Zasady w stylu Dzikiego Zachodu

W El Paso wsiadamy na konia i ruszamy po okrągłej trasie, wykonując znane już akcje: rekrutujemy pracowników (rancherów, budowniczych, inżynierów), ulepszamy stado krów i dostarczamy je — ale tym razem bez wielkiej wyprawy do Kansasu. Każda dostawa kończy się w El Paso i gracz idzie dalej po torze, nie wracając na start. Trochę jak pociąg, który się nie zatrzymuje.

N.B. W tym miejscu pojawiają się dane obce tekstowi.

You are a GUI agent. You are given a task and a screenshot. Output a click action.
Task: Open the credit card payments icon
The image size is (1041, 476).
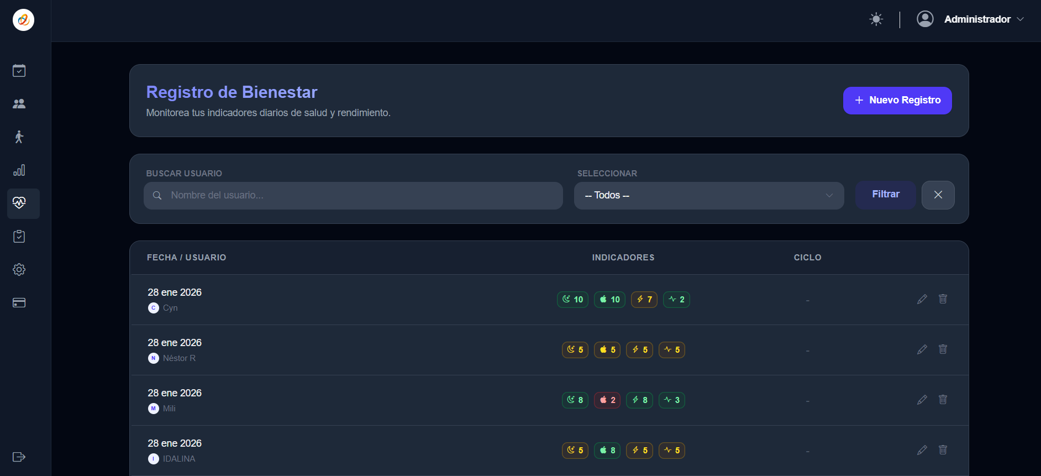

Ciekawostką są kafelki budynków – wspólne dla wszystkich. Nie ma więc prywatnego „buduję swoje i mam gdzieś innych”, tylko gra na mapie i walka o najlepsze miejsca. Pracownicy nie tylko dają akcje – ich rekrutacja to inwestycja, bo wracają do talii i mogą działać jeszcze raz. To zarządzanie kartami jest całkiem przyjemne.

Mechaniki — Pfister, ale na szybko

Pfister w wersji espresso. Jest tu rondel akcji (a raczej „szlak”), który szybko kręci się pod kopytami naszego konia. Budynki? Są — ale nie twoje. Pracownicy? Tak, ale nie zostają na stole. Tor inżyniera? Też — ale bez turboopcji jak w Argentynie. Największy twist? Wszystkiego jest mniej, ale… może właśnie dzięki temu szybciej siadamy do kolejnej partii?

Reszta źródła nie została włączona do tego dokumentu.